Image of Myeong-Je Cho at the Plant Genomics and Transformation Facility

Myeong-Je Cho sits at a fluorescence microscope in the Innovative Genomics Institute's Plant Genomics and Transformation Facility.

Plants in the Oxford Tract greenhouse—some now nearly 13 feet tall—are almost large enough to be transferred to a Mars facility where they’ll be tested by collaborators there for virus resistance. 

In addition to these experiments, the team has plans to use CRISPR to knock out a gene in the cacao genome, enabling broad disease resistance.
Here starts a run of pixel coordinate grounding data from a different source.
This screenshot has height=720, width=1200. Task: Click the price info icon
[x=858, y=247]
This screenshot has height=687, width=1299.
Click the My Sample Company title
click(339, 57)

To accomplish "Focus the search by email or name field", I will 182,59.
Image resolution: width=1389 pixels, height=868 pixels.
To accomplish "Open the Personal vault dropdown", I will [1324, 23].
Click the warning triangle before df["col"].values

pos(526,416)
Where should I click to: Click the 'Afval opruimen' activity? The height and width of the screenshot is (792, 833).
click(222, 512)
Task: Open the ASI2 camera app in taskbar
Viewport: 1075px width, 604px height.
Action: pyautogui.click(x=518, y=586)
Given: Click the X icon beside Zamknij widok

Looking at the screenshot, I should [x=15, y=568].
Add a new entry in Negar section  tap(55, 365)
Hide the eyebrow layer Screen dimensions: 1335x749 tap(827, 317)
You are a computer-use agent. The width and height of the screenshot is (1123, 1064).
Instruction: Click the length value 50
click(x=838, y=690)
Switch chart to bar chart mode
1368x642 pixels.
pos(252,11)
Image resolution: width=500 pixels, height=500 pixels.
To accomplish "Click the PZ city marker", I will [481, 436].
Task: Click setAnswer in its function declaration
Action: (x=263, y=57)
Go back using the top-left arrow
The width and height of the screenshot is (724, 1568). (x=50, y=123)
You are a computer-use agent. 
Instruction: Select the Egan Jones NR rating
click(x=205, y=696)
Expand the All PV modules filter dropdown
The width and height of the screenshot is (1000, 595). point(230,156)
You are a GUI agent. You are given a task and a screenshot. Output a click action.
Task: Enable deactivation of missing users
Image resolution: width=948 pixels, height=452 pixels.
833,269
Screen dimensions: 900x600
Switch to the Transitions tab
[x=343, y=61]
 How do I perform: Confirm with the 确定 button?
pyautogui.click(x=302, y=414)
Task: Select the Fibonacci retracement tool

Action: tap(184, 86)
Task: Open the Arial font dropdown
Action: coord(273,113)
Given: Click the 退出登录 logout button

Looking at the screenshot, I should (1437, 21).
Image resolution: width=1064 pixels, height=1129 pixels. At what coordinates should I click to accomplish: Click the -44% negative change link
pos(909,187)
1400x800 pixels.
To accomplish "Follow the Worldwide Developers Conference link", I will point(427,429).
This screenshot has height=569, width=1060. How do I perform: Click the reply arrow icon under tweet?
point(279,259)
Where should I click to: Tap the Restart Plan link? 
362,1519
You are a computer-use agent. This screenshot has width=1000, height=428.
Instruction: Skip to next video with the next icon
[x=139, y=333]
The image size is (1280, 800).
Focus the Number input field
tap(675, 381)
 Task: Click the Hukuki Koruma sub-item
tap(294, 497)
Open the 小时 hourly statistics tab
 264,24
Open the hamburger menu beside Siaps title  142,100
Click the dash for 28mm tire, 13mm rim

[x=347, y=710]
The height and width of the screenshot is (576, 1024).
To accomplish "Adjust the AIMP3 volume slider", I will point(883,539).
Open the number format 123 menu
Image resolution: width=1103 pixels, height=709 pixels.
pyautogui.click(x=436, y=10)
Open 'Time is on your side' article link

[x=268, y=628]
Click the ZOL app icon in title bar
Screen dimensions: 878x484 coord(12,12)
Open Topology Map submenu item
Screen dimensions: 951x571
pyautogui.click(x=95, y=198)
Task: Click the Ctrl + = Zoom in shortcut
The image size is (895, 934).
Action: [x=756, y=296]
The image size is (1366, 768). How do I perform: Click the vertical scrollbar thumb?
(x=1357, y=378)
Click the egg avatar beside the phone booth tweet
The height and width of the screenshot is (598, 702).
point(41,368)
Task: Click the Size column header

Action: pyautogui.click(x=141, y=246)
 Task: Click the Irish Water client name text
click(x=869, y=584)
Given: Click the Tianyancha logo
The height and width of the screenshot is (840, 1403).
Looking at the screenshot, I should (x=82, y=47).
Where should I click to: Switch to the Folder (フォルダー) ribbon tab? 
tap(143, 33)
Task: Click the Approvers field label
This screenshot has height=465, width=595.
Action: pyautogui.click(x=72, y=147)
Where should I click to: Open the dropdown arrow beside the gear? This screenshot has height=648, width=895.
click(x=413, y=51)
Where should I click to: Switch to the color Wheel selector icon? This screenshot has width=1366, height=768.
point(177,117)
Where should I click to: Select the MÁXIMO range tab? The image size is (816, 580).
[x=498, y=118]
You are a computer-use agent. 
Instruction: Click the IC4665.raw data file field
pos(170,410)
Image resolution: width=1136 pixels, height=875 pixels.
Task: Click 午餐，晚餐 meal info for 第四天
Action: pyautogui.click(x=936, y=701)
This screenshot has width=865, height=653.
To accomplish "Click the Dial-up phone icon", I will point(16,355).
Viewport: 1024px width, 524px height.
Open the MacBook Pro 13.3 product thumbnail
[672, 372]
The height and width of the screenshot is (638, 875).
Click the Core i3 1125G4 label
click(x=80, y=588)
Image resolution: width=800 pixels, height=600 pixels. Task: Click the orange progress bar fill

The toughest challenge may not be viruses like CSSV, but public perception itself. “We don’t want to make the same mistakes as GMOs,” Staskawicz says. “There was a lot of public backlash and fear of Frankenfood.” Debate continues over whether or not CRISPR-edited crops should be labeled as GMO; generally speaking, GMO is reserved for the introduction of DNA from an unrelated species into a host’s genome, and technically the CRISPR machinery, derived from bacteria, fits this definition. But there’s the potential to remove the CRISPR molecules after the gene editing phase post-edit—a set of experiments Staskawicz is eager to start. 

The team at the IGI knows that winning the war on climate change and food insecurity means gaining the confidence of the general public, and they have dedicated an entire arm of the operation to public impact. The IGI’s Public Impact team is focused on fostering meaningful dialogue with diverse stakeholder communities, providing free educational resources, promoting responsible governance, and ensuring equitable access. 

Overcoming CSSV in a way that is palatable to consumers will go a long way toward securing chocolate’s future, but other challenges remain—like another insidious disease threat called black pod rot and local government policies in West Africa fixing prices for farmers. The tools and willpower appear to be there from groups like the IGI. If they succeed, Halloween will remain flush with chocolate for generations to come.